__Exercise goal__: Which of the lines in the listing that follows hold "section"? Pull each one out.

__Task data__:
☆ ☆ ☆ ☆ ☆ ☆ ☆

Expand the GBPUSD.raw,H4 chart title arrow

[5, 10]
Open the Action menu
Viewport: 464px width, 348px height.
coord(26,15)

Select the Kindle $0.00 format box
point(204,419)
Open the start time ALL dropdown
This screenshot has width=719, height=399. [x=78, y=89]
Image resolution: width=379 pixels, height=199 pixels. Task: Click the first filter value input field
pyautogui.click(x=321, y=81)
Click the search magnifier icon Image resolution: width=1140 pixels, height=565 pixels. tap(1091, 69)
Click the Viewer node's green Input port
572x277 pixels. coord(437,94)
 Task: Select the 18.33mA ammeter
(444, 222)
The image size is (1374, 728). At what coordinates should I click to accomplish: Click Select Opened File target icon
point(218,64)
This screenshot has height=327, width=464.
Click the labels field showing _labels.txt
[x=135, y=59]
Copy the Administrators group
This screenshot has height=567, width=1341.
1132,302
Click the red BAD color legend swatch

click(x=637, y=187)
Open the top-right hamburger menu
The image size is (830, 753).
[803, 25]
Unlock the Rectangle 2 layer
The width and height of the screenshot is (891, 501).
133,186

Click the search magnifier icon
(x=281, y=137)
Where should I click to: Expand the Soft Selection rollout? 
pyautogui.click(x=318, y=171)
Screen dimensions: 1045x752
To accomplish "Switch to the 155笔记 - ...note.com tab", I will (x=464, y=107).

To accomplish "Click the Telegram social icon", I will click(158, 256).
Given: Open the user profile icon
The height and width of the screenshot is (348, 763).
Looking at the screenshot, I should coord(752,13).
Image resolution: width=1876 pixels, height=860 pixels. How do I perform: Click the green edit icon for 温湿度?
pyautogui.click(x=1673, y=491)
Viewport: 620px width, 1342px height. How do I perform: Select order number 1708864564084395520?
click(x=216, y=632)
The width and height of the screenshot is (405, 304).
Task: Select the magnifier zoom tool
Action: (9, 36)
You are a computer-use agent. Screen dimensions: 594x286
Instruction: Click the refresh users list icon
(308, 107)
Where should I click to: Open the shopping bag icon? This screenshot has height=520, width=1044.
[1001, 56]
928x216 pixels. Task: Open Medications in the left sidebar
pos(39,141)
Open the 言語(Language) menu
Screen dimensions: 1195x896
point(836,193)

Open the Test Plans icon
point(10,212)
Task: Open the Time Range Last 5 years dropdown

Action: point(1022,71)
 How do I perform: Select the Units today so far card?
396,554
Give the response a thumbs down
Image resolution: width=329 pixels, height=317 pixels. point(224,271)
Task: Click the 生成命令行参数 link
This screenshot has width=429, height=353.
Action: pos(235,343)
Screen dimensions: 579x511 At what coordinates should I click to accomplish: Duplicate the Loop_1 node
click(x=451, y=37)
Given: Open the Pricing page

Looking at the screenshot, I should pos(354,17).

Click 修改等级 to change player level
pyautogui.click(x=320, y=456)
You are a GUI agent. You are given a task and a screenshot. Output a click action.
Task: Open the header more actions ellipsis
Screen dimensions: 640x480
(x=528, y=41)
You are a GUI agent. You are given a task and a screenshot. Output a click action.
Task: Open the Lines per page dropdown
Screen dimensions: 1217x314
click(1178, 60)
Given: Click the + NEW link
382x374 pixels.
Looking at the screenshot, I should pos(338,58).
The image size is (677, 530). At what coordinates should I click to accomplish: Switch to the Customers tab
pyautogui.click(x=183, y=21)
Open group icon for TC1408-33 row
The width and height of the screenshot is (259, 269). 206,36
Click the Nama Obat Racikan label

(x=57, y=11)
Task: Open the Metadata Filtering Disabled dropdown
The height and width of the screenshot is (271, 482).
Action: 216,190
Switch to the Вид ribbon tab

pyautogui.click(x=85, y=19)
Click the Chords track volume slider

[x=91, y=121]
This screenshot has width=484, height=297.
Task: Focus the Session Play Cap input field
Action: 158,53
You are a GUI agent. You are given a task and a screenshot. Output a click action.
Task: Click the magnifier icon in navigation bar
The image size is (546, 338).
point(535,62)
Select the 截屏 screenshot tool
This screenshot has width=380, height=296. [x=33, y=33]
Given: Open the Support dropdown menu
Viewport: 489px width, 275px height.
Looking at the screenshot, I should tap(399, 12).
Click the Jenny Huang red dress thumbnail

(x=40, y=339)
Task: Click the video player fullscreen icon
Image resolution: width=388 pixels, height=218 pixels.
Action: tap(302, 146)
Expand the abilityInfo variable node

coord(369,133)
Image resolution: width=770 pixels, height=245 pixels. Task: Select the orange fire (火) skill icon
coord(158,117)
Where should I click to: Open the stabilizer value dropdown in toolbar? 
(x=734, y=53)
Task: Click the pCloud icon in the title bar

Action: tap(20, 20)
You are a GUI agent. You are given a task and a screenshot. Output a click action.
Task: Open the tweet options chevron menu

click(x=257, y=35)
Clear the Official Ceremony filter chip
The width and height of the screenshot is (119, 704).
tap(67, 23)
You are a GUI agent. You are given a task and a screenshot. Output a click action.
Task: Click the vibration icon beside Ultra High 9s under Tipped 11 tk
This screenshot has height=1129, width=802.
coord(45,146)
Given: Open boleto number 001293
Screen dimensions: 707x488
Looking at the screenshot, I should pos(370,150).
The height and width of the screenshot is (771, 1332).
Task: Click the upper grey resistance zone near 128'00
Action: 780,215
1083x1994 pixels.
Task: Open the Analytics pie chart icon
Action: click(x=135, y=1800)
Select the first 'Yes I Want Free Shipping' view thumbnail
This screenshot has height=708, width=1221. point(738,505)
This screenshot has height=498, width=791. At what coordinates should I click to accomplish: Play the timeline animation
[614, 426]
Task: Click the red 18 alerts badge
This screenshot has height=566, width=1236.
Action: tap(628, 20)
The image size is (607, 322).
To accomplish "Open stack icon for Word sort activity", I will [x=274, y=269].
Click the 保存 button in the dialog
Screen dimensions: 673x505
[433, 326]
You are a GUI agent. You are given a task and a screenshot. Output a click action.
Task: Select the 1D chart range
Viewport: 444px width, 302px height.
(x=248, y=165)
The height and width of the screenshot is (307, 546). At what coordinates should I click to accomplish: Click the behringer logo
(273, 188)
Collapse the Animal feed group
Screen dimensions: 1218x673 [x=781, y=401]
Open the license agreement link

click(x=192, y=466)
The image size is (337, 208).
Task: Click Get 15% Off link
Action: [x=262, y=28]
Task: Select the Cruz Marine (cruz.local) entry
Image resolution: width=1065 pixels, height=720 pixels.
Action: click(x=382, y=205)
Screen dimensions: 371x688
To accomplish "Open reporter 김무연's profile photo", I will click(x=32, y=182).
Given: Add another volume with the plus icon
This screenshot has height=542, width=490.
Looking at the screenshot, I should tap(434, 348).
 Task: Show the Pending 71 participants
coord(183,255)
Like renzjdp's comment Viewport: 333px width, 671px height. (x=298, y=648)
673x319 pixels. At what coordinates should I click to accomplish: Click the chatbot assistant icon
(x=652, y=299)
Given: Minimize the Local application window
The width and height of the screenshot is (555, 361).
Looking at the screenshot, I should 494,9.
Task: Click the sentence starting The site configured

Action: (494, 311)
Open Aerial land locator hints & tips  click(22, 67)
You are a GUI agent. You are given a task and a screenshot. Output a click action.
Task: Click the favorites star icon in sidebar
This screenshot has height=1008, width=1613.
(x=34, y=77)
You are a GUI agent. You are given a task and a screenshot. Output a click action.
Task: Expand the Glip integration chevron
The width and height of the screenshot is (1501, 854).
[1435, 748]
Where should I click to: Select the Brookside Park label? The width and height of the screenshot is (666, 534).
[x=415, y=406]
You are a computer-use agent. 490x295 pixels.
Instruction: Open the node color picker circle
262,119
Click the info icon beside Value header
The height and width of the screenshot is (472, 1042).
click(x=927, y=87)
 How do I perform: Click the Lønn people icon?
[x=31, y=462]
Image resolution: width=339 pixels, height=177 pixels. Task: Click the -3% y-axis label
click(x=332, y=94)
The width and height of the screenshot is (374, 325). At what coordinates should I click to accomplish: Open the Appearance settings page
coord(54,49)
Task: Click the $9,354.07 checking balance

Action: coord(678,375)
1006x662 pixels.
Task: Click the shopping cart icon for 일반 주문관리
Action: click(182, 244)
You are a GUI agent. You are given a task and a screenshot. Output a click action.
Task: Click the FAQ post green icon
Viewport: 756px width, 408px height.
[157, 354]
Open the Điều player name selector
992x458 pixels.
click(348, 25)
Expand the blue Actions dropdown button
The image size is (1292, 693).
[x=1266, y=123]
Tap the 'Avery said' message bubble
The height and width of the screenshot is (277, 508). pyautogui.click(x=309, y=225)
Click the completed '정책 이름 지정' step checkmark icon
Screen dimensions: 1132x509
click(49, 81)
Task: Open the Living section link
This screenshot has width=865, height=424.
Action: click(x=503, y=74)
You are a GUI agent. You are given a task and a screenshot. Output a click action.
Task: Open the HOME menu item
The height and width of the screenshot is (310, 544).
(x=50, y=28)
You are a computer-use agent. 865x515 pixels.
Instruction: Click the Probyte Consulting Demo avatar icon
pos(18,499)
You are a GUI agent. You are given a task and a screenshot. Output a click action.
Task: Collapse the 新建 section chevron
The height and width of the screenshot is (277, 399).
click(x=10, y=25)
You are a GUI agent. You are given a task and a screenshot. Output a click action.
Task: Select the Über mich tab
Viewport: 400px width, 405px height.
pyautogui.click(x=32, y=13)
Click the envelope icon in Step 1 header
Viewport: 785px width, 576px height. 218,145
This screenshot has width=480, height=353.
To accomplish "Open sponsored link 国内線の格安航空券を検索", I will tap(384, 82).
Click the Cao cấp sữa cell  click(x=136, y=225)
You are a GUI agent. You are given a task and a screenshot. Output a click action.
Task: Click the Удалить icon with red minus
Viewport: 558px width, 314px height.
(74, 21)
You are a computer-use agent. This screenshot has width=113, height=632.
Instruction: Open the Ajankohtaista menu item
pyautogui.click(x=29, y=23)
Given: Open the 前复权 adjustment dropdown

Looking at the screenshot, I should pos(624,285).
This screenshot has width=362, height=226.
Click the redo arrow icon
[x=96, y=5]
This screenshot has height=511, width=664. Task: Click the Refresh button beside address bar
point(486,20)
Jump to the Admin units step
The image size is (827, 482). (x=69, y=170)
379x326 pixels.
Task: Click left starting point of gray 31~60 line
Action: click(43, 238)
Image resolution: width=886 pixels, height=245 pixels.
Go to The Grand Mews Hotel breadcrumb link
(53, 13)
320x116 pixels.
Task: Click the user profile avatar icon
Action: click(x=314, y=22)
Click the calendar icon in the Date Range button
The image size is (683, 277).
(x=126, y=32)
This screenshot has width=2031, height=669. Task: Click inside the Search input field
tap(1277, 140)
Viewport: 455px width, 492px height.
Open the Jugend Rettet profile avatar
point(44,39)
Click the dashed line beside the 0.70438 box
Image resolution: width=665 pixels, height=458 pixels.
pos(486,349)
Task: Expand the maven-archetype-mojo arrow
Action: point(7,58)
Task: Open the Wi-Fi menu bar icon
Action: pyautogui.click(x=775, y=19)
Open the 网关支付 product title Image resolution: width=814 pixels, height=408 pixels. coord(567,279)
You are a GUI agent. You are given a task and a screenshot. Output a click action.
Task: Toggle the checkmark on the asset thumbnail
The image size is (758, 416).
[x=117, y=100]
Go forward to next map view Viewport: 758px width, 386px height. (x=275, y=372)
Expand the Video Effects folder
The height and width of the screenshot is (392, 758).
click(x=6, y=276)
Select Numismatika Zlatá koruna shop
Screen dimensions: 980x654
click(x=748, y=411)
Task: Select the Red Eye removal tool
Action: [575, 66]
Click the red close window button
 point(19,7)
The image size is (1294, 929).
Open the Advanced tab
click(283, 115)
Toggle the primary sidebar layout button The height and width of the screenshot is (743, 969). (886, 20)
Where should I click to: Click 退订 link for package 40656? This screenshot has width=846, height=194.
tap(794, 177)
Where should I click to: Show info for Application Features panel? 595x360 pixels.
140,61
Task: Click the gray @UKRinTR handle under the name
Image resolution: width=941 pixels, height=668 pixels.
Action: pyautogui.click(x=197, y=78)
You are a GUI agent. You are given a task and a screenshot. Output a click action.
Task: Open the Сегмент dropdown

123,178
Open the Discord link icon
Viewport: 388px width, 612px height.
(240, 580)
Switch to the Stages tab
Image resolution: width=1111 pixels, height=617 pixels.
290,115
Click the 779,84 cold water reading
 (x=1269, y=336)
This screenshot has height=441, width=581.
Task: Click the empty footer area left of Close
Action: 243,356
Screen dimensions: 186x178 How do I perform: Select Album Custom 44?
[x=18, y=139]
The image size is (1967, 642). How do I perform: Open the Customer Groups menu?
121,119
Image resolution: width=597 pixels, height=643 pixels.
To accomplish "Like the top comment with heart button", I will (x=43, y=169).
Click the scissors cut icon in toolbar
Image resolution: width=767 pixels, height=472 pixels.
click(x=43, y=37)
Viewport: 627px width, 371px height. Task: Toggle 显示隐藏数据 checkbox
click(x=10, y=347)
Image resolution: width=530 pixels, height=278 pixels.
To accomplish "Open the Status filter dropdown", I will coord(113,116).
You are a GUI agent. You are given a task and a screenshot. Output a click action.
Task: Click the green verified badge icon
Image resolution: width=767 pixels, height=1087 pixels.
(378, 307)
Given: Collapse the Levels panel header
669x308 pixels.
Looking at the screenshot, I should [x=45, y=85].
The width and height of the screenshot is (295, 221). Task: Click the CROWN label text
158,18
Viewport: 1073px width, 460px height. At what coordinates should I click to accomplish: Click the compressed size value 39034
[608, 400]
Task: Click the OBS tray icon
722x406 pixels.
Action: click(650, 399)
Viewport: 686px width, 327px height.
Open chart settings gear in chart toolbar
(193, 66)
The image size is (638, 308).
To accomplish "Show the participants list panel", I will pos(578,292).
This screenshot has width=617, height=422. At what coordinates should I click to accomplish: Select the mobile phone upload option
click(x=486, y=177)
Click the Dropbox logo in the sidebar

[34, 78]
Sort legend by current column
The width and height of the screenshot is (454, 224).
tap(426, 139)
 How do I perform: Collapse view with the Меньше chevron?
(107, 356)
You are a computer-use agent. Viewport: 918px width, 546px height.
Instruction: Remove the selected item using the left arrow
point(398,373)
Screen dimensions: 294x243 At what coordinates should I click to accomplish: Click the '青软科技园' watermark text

☆ ☆ ☆ ☆ ☆ ☆ ☆

__Task answer__:
Task: Open the Living section link
Task: Collapse the 新建 section chevron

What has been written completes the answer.